Vietnamese coffee prices hit over five-year high

22 Jan, 2017

Solid hikes in global futures coffee contracts have pulled up prices in Vietnam, the world's biggest robusta producer, to their highest since September 2011, traders said on Thursday. Traders said robusta coffee prices in Vietnam rose to between 47.2 million and 47.3 million dong ($2,092-$2,093) a tonne on Thursday, reflecting a record high in the March ICE futures contract in London.
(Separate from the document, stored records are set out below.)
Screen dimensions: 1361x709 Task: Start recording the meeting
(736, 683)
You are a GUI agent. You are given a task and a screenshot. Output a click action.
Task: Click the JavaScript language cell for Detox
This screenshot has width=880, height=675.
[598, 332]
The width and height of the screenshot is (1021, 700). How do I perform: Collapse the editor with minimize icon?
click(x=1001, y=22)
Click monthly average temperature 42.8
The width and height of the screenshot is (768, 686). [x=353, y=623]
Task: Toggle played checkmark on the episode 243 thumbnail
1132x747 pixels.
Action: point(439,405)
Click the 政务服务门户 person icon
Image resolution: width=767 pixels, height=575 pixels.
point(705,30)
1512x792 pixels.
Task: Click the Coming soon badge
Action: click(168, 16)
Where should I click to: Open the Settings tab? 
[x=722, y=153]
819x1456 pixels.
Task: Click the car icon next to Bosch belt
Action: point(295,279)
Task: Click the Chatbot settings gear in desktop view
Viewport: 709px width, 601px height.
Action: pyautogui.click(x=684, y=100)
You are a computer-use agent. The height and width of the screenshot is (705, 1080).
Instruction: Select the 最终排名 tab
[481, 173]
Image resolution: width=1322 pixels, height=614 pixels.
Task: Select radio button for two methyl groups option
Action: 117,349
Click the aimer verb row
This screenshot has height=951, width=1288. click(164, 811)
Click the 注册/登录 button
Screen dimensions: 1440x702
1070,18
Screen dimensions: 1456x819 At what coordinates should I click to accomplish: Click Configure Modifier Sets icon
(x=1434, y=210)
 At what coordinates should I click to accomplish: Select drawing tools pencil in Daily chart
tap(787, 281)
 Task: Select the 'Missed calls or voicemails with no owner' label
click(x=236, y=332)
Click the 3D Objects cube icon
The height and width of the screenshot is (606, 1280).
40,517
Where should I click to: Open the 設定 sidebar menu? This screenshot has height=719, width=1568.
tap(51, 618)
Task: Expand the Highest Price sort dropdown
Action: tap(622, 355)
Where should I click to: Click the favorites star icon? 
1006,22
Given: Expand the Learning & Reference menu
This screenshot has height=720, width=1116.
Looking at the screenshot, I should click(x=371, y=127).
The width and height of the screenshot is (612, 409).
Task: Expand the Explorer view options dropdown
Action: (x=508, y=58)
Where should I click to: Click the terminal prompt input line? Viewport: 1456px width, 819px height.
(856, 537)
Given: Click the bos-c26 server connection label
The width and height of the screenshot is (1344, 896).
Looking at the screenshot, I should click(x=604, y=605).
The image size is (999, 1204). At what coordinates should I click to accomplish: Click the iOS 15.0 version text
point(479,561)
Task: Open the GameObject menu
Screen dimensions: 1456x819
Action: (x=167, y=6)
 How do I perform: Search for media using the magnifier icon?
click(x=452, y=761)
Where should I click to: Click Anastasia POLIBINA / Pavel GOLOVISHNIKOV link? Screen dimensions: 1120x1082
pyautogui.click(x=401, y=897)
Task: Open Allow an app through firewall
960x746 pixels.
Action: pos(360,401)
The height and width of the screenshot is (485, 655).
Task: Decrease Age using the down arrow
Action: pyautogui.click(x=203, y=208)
"Farmers have released quite a lot of beans while exports orders are somewhat solid as buyers and sellers offers have met," said Phan Hung Anh, deputy director of Anh Minh Company in Daklak, the country's top coffee growing province. Vietnamese exporters quoted robusta grade 2, 5 percent black and broken at discounts of $60-$70 a tonne to the London contract, narrowing from a discount of $80-$85 a tonne earlier this week.
But some traders fear future domestic coffee could be too costly for exporters to buy from farmers if the London price continues to increase. "Exporters can only sell when we are able to buy beans from farmers," said another trader in Vietnam. "Importers have already asked for cheaper prices as higher London prices push up their interest loans costs as well."
Vietnam, the world's top robusta producer, exported 1.78 million tonnes (29.7 million 60-kg bags) of coffee in 2016, up 32.8 percent from a year earlier, Vietnam Customs said this week. In Indonesia, Vietnam's major rival, one trader quoted premiums of robusta grade 4, 80 defects at $20 to the March contract, slightly widening from a week earlier, while another trader priced a discount of $20 to the January contract.